Shortly after it started, the alliance launched a website called Green Decoys, which claims that left-wing environmental NGOs use sportsmen as a cover for their “radical environmental activist” agendas.
The site has a different informational video targeting each kind of American conservation group. In the “Montana” video, a man in camouflage carrying a rifle speaks straight into the camera. “I’m a real sportsman,” he says. “And I’m a member of organizations that support hunting and fishing.” His double appears on screen, wearing a camo neckerchief. “And I’m a phony sportsman,” the double says. “I support candidates that think we cling to our guns because we just don’t know any better.”
Tanner isn’t worried about people who question his legitimacy. “If the folks who run Green Decoys, and I’m well aware of who they are, want to get together and see who’s a better hunter or fisher, or who’s the real deal and who’s not,” he said, “we are more than happy to have that conversation.”
Bozmoski recognizes that some conservatives have gone too far down the path of denial to be receptive to RepublicEn’s message. “We aren’t big enough to go around persuading people who really believe, to their core, that this is a government conspiracy,” he said. “We don’t worry about the people on the fringe who are hobbyists in antagonism on climate change.”

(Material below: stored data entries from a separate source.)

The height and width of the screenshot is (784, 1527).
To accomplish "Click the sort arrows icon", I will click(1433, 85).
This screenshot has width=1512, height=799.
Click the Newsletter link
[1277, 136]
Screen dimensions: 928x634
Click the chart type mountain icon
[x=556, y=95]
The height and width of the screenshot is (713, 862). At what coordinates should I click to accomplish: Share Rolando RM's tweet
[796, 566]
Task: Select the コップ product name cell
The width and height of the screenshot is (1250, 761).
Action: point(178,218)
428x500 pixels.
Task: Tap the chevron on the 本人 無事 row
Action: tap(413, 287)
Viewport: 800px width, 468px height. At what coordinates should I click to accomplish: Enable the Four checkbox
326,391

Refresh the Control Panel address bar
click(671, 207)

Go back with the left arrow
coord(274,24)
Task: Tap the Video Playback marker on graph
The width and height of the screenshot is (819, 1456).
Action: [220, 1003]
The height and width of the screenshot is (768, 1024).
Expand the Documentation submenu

Fernandez hopes the tide of support for environmental legislation will rise to the highest levels of government.
“Climate change doesn’t have a political affiliation,” she said. She believes that even President Trump might change his tune if the solution is “repackaged as something that benefits the United States of America.”
What should the eco-right do while the top dogs on Capitol Hill insist on looking the other way? Ruckelshaus, the former EPA chief, says to “keep on.” But as we descend into ever-worsening environmental chaos, the question remains: How soon can these conservatives alter the course of history?